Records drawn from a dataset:
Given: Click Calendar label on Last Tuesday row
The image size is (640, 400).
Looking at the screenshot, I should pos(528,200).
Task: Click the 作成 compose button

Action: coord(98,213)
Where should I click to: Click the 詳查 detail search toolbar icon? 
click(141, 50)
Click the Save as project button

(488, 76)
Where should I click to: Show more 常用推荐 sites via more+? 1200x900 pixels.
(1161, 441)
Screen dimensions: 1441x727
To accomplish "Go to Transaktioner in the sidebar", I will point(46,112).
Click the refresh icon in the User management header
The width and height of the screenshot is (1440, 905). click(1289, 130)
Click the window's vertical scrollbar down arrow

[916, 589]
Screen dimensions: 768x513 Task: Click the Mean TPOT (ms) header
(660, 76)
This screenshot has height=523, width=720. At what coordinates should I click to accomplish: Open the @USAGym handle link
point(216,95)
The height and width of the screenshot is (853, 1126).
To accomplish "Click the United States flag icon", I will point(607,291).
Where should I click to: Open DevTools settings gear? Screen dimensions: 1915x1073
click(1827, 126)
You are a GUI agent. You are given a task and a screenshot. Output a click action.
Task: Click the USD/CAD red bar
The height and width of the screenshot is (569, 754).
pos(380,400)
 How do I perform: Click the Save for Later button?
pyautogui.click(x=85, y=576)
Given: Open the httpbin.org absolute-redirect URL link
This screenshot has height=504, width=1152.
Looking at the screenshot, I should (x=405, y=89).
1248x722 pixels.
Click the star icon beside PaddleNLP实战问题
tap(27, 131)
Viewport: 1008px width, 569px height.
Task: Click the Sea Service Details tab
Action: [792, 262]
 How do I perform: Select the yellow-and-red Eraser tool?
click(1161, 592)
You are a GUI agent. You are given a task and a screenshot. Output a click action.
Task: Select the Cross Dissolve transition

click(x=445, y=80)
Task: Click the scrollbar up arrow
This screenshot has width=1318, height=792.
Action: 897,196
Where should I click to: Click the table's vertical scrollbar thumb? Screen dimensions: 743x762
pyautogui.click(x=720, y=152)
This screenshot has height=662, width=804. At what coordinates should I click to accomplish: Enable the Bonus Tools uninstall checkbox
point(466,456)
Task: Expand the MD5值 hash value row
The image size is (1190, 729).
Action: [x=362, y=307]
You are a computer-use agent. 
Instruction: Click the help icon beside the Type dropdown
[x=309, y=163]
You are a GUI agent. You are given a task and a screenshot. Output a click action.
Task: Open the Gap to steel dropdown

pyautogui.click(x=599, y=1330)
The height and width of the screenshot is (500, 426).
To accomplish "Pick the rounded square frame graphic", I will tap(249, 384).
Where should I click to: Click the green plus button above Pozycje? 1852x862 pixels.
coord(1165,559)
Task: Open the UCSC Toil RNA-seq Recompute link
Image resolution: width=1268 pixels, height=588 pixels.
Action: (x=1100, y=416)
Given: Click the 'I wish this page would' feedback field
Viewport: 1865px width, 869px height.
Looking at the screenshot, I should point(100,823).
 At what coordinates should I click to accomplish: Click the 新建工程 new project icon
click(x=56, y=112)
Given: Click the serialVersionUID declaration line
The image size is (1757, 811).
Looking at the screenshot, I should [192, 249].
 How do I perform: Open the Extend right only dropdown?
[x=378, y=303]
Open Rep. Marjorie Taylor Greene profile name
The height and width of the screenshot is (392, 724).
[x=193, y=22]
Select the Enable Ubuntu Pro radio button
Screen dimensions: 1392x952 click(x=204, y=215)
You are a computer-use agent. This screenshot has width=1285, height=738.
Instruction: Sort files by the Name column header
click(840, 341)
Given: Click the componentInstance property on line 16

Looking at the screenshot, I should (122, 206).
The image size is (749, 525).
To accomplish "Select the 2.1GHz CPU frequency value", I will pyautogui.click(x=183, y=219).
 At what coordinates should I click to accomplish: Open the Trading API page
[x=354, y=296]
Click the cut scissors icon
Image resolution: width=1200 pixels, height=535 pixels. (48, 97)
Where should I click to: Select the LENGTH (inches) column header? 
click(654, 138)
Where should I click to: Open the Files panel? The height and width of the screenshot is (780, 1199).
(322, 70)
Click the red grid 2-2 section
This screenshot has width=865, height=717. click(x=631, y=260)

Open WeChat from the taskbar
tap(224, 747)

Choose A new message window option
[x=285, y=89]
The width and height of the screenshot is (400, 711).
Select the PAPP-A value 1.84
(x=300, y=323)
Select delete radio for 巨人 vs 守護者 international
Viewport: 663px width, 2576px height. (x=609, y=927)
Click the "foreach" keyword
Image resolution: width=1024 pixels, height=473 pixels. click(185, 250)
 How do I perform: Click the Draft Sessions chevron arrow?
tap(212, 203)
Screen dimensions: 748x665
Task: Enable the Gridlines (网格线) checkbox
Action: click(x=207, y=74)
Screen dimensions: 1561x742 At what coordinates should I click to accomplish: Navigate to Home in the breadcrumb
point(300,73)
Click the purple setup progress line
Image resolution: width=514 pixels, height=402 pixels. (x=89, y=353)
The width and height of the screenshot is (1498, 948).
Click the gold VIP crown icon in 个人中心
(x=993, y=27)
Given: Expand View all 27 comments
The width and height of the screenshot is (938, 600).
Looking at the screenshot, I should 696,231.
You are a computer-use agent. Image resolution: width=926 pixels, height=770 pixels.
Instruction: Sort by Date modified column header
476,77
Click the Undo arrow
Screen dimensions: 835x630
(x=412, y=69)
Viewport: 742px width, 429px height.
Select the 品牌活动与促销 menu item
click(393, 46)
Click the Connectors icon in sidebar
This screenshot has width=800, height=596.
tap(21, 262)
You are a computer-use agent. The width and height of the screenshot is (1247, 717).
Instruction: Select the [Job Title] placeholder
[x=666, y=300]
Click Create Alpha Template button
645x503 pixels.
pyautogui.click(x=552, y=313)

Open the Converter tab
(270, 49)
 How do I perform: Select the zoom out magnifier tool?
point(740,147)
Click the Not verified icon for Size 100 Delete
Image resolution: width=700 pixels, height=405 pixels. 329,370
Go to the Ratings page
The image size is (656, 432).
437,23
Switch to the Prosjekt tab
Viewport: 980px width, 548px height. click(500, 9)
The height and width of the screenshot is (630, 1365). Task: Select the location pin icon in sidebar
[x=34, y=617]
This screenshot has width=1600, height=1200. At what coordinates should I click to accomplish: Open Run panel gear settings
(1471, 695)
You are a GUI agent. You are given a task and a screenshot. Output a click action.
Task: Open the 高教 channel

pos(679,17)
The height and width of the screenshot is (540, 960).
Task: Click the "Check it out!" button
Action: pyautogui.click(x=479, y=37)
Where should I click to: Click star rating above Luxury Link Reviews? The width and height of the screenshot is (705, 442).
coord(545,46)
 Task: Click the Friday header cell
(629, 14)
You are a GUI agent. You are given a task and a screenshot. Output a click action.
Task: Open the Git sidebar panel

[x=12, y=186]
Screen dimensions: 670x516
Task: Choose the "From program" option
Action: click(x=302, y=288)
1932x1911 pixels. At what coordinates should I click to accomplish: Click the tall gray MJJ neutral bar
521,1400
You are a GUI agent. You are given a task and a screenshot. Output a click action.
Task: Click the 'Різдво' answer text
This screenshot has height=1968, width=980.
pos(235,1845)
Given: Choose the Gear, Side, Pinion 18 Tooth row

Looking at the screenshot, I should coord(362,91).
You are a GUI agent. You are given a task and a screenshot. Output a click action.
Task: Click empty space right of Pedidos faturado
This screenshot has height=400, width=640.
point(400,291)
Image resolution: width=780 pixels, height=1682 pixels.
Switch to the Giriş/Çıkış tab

WHAT IS REQUIRED -
Write out the data again in full. Match it exactly.

TASK SOLUTION -
Given: Click Calendar label on Last Tuesday row
The image size is (640, 400).
Looking at the screenshot, I should pos(528,200).
Task: Click the 作成 compose button

Action: coord(98,213)
Where should I click to: Click the 詳查 detail search toolbar icon? 
click(141, 50)
Click the Save as project button

(488, 76)
Where should I click to: Show more 常用推荐 sites via more+? 1200x900 pixels.
(1161, 441)
Screen dimensions: 1441x727
To accomplish "Go to Transaktioner in the sidebar", I will point(46,112).
Click the refresh icon in the User management header
The width and height of the screenshot is (1440, 905). click(1289, 130)
Click the window's vertical scrollbar down arrow

[916, 589]
Screen dimensions: 768x513 Task: Click the Mean TPOT (ms) header
(660, 76)
This screenshot has height=523, width=720. At what coordinates should I click to accomplish: Open the @USAGym handle link
point(216,95)
The height and width of the screenshot is (853, 1126).
To accomplish "Click the United States flag icon", I will point(607,291).
Where should I click to: Open DevTools settings gear? Screen dimensions: 1915x1073
click(1827, 126)
You are a GUI agent. You are given a task and a screenshot. Output a click action.
Task: Click the USD/CAD red bar
The height and width of the screenshot is (569, 754).
pos(380,400)
 How do I perform: Click the Save for Later button?
pyautogui.click(x=85, y=576)
Given: Open the httpbin.org absolute-redirect URL link
This screenshot has height=504, width=1152.
Looking at the screenshot, I should (x=405, y=89).
1248x722 pixels.
Click the star icon beside PaddleNLP实战问题
tap(27, 131)
Viewport: 1008px width, 569px height.
Task: Click the Sea Service Details tab
Action: [792, 262]
 How do I perform: Select the yellow-and-red Eraser tool?
click(1161, 592)
You are a GUI agent. You are given a task and a screenshot. Output a click action.
Task: Select the Cross Dissolve transition

click(x=445, y=80)
Task: Click the scrollbar up arrow
This screenshot has width=1318, height=792.
Action: 897,196
Where should I click to: Click the table's vertical scrollbar thumb? Screen dimensions: 743x762
pyautogui.click(x=720, y=152)
This screenshot has height=662, width=804. At what coordinates should I click to accomplish: Enable the Bonus Tools uninstall checkbox
point(466,456)
Task: Expand the MD5值 hash value row
The image size is (1190, 729).
Action: [x=362, y=307]
You are a computer-use agent. 
Instruction: Click the help icon beside the Type dropdown
[x=309, y=163]
You are a GUI agent. You are given a task and a screenshot. Output a click action.
Task: Open the Gap to steel dropdown

pyautogui.click(x=599, y=1330)
The height and width of the screenshot is (500, 426).
To accomplish "Pick the rounded square frame graphic", I will tap(249, 384).
Where should I click to: Click the green plus button above Pozycje? 1852x862 pixels.
coord(1165,559)
Task: Open the UCSC Toil RNA-seq Recompute link
Image resolution: width=1268 pixels, height=588 pixels.
Action: (x=1100, y=416)
Given: Click the 'I wish this page would' feedback field
Viewport: 1865px width, 869px height.
Looking at the screenshot, I should point(100,823).
 At what coordinates should I click to accomplish: Click the 新建工程 new project icon
click(x=56, y=112)
Given: Click the serialVersionUID declaration line
The image size is (1757, 811).
Looking at the screenshot, I should [192, 249].
 How do I perform: Open the Extend right only dropdown?
[x=378, y=303]
Open Rep. Marjorie Taylor Greene profile name
The height and width of the screenshot is (392, 724).
[x=193, y=22]
Select the Enable Ubuntu Pro radio button
Screen dimensions: 1392x952 click(x=204, y=215)
You are a computer-use agent. This screenshot has width=1285, height=738.
Instruction: Sort files by the Name column header
click(840, 341)
Given: Click the componentInstance property on line 16

Looking at the screenshot, I should (122, 206).
The image size is (749, 525).
To accomplish "Select the 2.1GHz CPU frequency value", I will pyautogui.click(x=183, y=219).
 At what coordinates should I click to accomplish: Open the Trading API page
[x=354, y=296]
Click the cut scissors icon
Image resolution: width=1200 pixels, height=535 pixels. (48, 97)
Where should I click to: Select the LENGTH (inches) column header? 
click(654, 138)
Where should I click to: Open the Files panel? The height and width of the screenshot is (780, 1199).
(322, 70)
Click the red grid 2-2 section
This screenshot has width=865, height=717. click(x=631, y=260)

Open WeChat from the taskbar
tap(224, 747)

Choose A new message window option
[x=285, y=89]
The width and height of the screenshot is (400, 711).
Select the PAPP-A value 1.84
(x=300, y=323)
Select delete radio for 巨人 vs 守護者 international
Viewport: 663px width, 2576px height. (x=609, y=927)
Click the "foreach" keyword
Image resolution: width=1024 pixels, height=473 pixels. click(185, 250)
 How do I perform: Click the Draft Sessions chevron arrow?
tap(212, 203)
Screen dimensions: 748x665
Task: Enable the Gridlines (网格线) checkbox
Action: click(x=207, y=74)
Screen dimensions: 1561x742 At what coordinates should I click to accomplish: Navigate to Home in the breadcrumb
point(300,73)
Click the purple setup progress line
Image resolution: width=514 pixels, height=402 pixels. (x=89, y=353)
The width and height of the screenshot is (1498, 948).
Click the gold VIP crown icon in 个人中心
(x=993, y=27)
Given: Expand View all 27 comments
The width and height of the screenshot is (938, 600).
Looking at the screenshot, I should 696,231.
You are a computer-use agent. Image resolution: width=926 pixels, height=770 pixels.
Instruction: Sort by Date modified column header
476,77
Click the Undo arrow
Screen dimensions: 835x630
(x=412, y=69)
Viewport: 742px width, 429px height.
Select the 品牌活动与促销 menu item
click(393, 46)
Click the Connectors icon in sidebar
This screenshot has width=800, height=596.
tap(21, 262)
You are a computer-use agent. The width and height of the screenshot is (1247, 717).
Instruction: Select the [Job Title] placeholder
[x=666, y=300]
Click Create Alpha Template button
645x503 pixels.
pyautogui.click(x=552, y=313)

Open the Converter tab
(270, 49)
 How do I perform: Select the zoom out magnifier tool?
point(740,147)
Click the Not verified icon for Size 100 Delete
Image resolution: width=700 pixels, height=405 pixels. 329,370
Go to the Ratings page
The image size is (656, 432).
437,23
Switch to the Prosjekt tab
Viewport: 980px width, 548px height. click(500, 9)
The height and width of the screenshot is (630, 1365). Task: Select the location pin icon in sidebar
[x=34, y=617]
This screenshot has width=1600, height=1200. At what coordinates should I click to accomplish: Open Run panel gear settings
(1471, 695)
You are a GUI agent. You are given a task and a screenshot. Output a click action.
Task: Open the 高教 channel

pos(679,17)
The height and width of the screenshot is (540, 960).
Task: Click the "Check it out!" button
Action: pyautogui.click(x=479, y=37)
Where should I click to: Click star rating above Luxury Link Reviews? The width and height of the screenshot is (705, 442).
coord(545,46)
 Task: Click the Friday header cell
(629, 14)
You are a GUI agent. You are given a task and a screenshot. Output a click action.
Task: Open the Git sidebar panel

[x=12, y=186]
Screen dimensions: 670x516
Task: Choose the "From program" option
Action: click(x=302, y=288)
1932x1911 pixels. At what coordinates should I click to accomplish: Click the tall gray MJJ neutral bar
521,1400
You are a GUI agent. You are given a task and a screenshot. Output a click action.
Task: Click the 'Різдво' answer text
This screenshot has height=1968, width=980.
pos(235,1845)
Given: Choose the Gear, Side, Pinion 18 Tooth row

Looking at the screenshot, I should coord(362,91).
You are a GUI agent. You are given a task and a screenshot. Output a click action.
Task: Click empty space right of Pedidos faturado
This screenshot has height=400, width=640.
point(400,291)
Image resolution: width=780 pixels, height=1682 pixels.
Switch to the Giriş/Çıkış tab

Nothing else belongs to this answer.